# Import Example Data Sets

In [None]:
import sys
import pandas as pd
import numpy as np
%matplotlib inline
import matplotlib.pyplot as plt
plt.rcParams['font.size'] = 12
plt.rcParams['figure.figsize'] = [16 / 1.5, 10 / 1.5]   # inch / cm = 2.54
plt.rcParams['savefig.dpi'] = 300
plt.rcParams['savefig.bbox'] = 'tight'
# plt.rcParams['savefig.frameon'] = False
from math import *
from scipy.spatial.distance import pdist, squareform

The library **sampledata** provides a number of datasets as pandas dataframes. 

In [None]:
import exampledata

In [None]:
from svmodels import SV, hole_New
from correlation_models import cvmodel

In [None]:
%load_ext autoreload
%autoreload 2

In [None]:
NOISE = 0

## Periodic Sine Curves with Noise

sine_data() provides a sine curve with given period and amplitude, distorted with random noise (with given distribution). 

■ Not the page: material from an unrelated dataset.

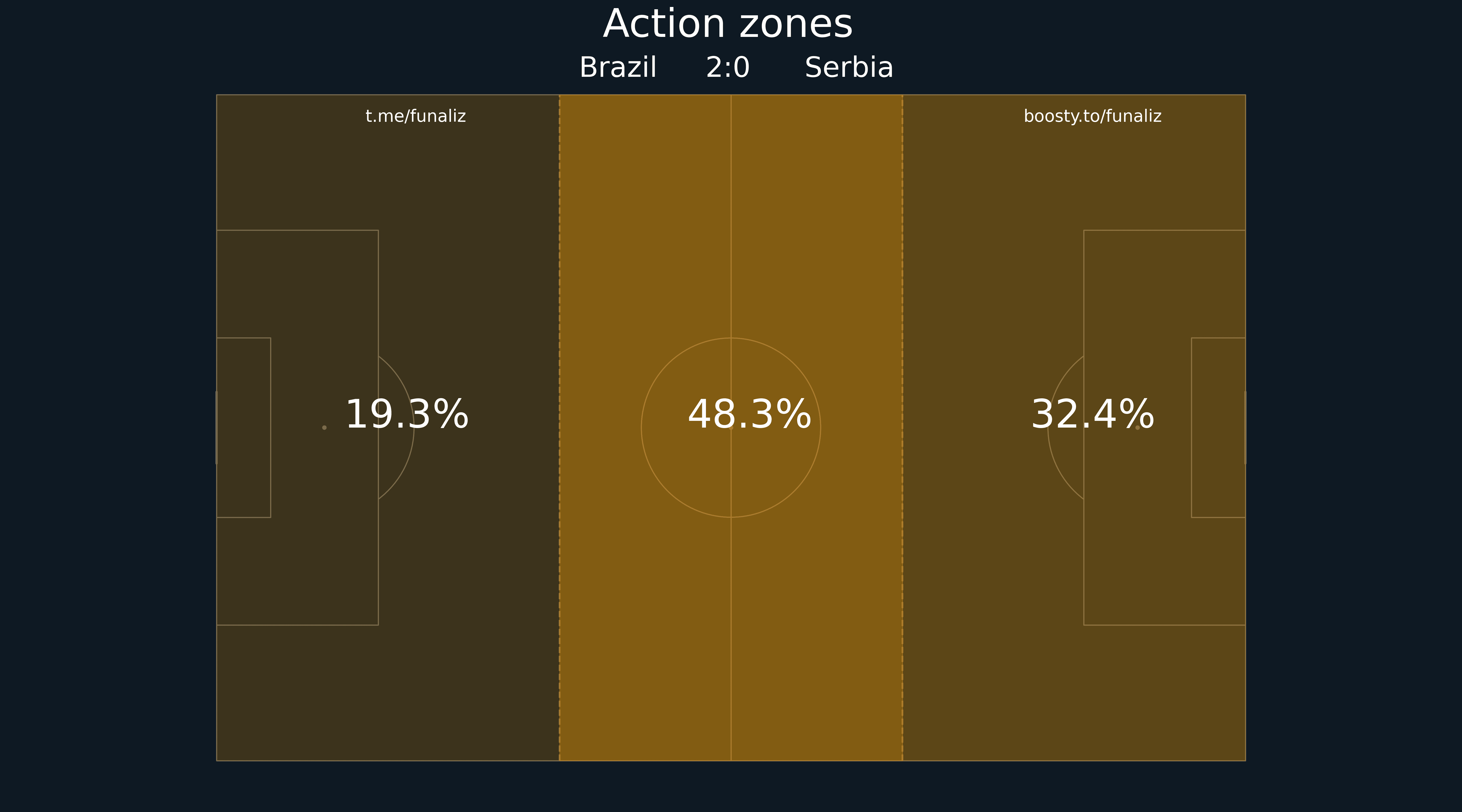
Task: Click the right goal marker
Action: tap(1245, 427)
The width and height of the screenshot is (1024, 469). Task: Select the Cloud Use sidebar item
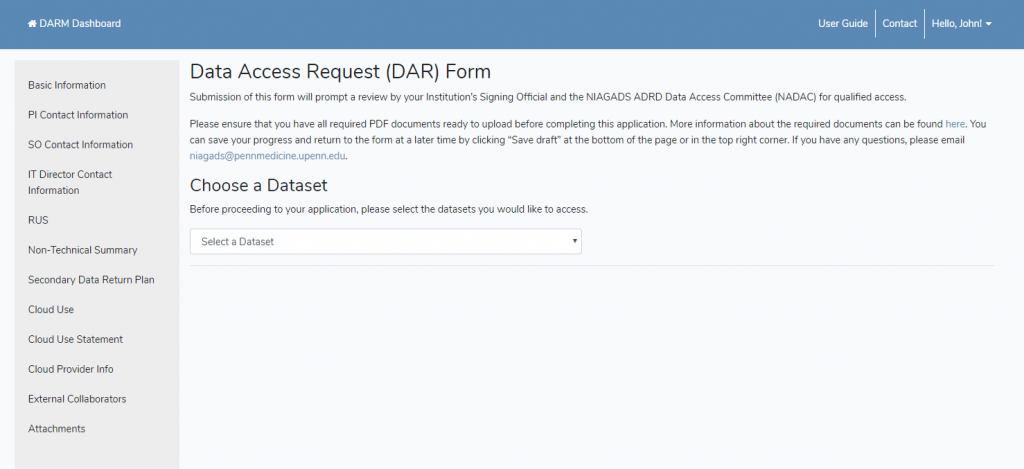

We get two dataframes - a complete one to plot the true population, and 25 random samples representing noisy measurements:

In [None]:
df_all = exampledata.sine_data()
df_z = exampledata.sine_data(n_sample=25, noise_std = 1)

plt.plot(df_z.x, df_z.measurement, '.', label='noisy sample', color = "red")
plt.plot(df_all.x, df_all.truez, label="true value")
plt.errorbar(df_z.x, df_z.measurement, df_z.confidence95, fmt='.',
             label='confidence intervall', color="grey")

plt.legend()
plt.show()

a number of parameters can be used to obtain different datasets, see below (here, the sample is taken afterwards for better code readability).

In [None]:
df_all = exampledata.sine_data(start = 0,  stop = 800,  # intervall for predictor
              resolution = 500,   # number of samples to create in interval
              period = 365, amplitude = 10,  # shape of sine curve 
              noise_type="gaussian",   # type of noise
              noise_mean = 0,  # mean of noise
              noise_std = NOISE,
              true_mean=150)  # standard deviation of noise
df_z = df_all.sample(50)

plt.plot(df_z.x, df_z.measurement, '.', label='noisy sample', color = "red")
plt.plot(df_all.x, df_all.truez, label="true value")
plt.errorbar(df_z.x, df_z.measurement, df_z.confidence95, fmt='.',
             label='confidence intervall', color="grey")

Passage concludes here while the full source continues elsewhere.